### [Directions for this task]
Please copy every line of the material exactly.

### [Source data]
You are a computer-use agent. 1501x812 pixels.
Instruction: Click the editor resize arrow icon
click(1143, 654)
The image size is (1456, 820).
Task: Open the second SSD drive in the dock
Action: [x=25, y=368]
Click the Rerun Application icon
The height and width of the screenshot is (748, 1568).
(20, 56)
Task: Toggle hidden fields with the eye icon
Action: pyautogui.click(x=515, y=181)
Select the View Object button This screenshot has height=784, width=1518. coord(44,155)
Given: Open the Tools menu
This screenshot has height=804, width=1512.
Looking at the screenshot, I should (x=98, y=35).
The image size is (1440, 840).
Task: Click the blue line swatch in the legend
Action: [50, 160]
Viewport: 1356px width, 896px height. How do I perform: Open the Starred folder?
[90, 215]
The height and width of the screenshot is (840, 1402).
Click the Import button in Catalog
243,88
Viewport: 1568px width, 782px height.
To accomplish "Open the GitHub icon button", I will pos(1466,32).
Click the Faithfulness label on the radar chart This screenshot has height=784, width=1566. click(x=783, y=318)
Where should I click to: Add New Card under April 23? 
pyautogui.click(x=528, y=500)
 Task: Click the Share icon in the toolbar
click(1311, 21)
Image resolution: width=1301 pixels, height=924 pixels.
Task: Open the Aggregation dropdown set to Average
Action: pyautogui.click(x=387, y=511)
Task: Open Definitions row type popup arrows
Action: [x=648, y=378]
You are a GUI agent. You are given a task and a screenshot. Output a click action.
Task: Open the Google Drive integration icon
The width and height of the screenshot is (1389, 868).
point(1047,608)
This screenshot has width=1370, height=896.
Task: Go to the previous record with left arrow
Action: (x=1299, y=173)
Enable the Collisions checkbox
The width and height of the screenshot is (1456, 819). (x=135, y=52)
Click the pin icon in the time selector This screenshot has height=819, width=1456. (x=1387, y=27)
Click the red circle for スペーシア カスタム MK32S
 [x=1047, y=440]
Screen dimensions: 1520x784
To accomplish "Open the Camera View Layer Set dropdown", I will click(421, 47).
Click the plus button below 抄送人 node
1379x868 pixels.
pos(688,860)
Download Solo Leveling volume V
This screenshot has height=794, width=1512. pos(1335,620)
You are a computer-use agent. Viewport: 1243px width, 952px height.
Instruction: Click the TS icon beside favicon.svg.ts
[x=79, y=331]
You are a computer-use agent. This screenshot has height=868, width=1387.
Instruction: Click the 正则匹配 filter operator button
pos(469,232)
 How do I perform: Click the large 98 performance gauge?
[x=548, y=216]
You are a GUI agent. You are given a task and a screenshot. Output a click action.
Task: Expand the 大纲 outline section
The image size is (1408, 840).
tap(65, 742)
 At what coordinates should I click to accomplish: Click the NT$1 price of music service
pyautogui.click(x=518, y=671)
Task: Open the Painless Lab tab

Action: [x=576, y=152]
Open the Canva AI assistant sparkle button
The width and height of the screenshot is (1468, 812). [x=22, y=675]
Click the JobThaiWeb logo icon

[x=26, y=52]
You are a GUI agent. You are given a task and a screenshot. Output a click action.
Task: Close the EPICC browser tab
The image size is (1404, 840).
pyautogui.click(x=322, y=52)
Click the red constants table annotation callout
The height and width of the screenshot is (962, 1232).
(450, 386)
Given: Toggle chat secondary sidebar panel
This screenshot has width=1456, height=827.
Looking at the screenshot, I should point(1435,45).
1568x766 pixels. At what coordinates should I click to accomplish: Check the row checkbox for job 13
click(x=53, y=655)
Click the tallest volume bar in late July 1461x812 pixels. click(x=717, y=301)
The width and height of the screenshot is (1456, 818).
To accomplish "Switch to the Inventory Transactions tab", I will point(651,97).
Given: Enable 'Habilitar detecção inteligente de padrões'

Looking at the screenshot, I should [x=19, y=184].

### [Exercise output]
You are a computer-use agent. 1501x812 pixels.
Instruction: Click the editor resize arrow icon
click(1143, 654)
The image size is (1456, 820).
Task: Open the second SSD drive in the dock
Action: [x=25, y=368]
Click the Rerun Application icon
The height and width of the screenshot is (748, 1568).
(20, 56)
Task: Toggle hidden fields with the eye icon
Action: pyautogui.click(x=515, y=181)
Select the View Object button This screenshot has height=784, width=1518. coord(44,155)
Given: Open the Tools menu
This screenshot has height=804, width=1512.
Looking at the screenshot, I should (x=98, y=35).
The image size is (1440, 840).
Task: Click the blue line swatch in the legend
Action: [50, 160]
Viewport: 1356px width, 896px height. How do I perform: Open the Starred folder?
[90, 215]
The height and width of the screenshot is (840, 1402).
Click the Import button in Catalog
243,88
Viewport: 1568px width, 782px height.
To accomplish "Open the GitHub icon button", I will pos(1466,32).
Click the Faithfulness label on the radar chart This screenshot has height=784, width=1566. click(x=783, y=318)
Where should I click to: Add New Card under April 23? 
pyautogui.click(x=528, y=500)
 Task: Click the Share icon in the toolbar
click(1311, 21)
Image resolution: width=1301 pixels, height=924 pixels.
Task: Open the Aggregation dropdown set to Average
Action: pyautogui.click(x=387, y=511)
Task: Open Definitions row type popup arrows
Action: [x=648, y=378]
You are a GUI agent. You are given a task and a screenshot. Output a click action.
Task: Open the Google Drive integration icon
The width and height of the screenshot is (1389, 868).
point(1047,608)
This screenshot has width=1370, height=896.
Task: Go to the previous record with left arrow
Action: (x=1299, y=173)
Enable the Collisions checkbox
The width and height of the screenshot is (1456, 819). (x=135, y=52)
Click the pin icon in the time selector This screenshot has height=819, width=1456. (x=1387, y=27)
Click the red circle for スペーシア カスタム MK32S
 [x=1047, y=440]
Screen dimensions: 1520x784
To accomplish "Open the Camera View Layer Set dropdown", I will click(421, 47).
Click the plus button below 抄送人 node
1379x868 pixels.
pos(688,860)
Download Solo Leveling volume V
This screenshot has height=794, width=1512. pos(1335,620)
You are a computer-use agent. Viewport: 1243px width, 952px height.
Instruction: Click the TS icon beside favicon.svg.ts
[x=79, y=331]
You are a computer-use agent. This screenshot has height=868, width=1387.
Instruction: Click the 正则匹配 filter operator button
pos(469,232)
 How do I perform: Click the large 98 performance gauge?
[x=548, y=216]
You are a GUI agent. You are given a task and a screenshot. Output a click action.
Task: Expand the 大纲 outline section
The image size is (1408, 840).
tap(65, 742)
 At what coordinates should I click to accomplish: Click the NT$1 price of music service
pyautogui.click(x=518, y=671)
Task: Open the Painless Lab tab

Action: [x=576, y=152]
Open the Canva AI assistant sparkle button
The width and height of the screenshot is (1468, 812). [x=22, y=675]
Click the JobThaiWeb logo icon

[x=26, y=52]
You are a GUI agent. You are given a task and a screenshot. Output a click action.
Task: Close the EPICC browser tab
The image size is (1404, 840).
pyautogui.click(x=322, y=52)
Click the red constants table annotation callout
The height and width of the screenshot is (962, 1232).
(450, 386)
Given: Toggle chat secondary sidebar panel
This screenshot has width=1456, height=827.
Looking at the screenshot, I should point(1435,45).
1568x766 pixels. At what coordinates should I click to accomplish: Check the row checkbox for job 13
click(x=53, y=655)
Click the tallest volume bar in late July 1461x812 pixels. click(x=717, y=301)
The width and height of the screenshot is (1456, 818).
To accomplish "Switch to the Inventory Transactions tab", I will point(651,97).
Given: Enable 'Habilitar detecção inteligente de padrões'

Looking at the screenshot, I should [x=19, y=184].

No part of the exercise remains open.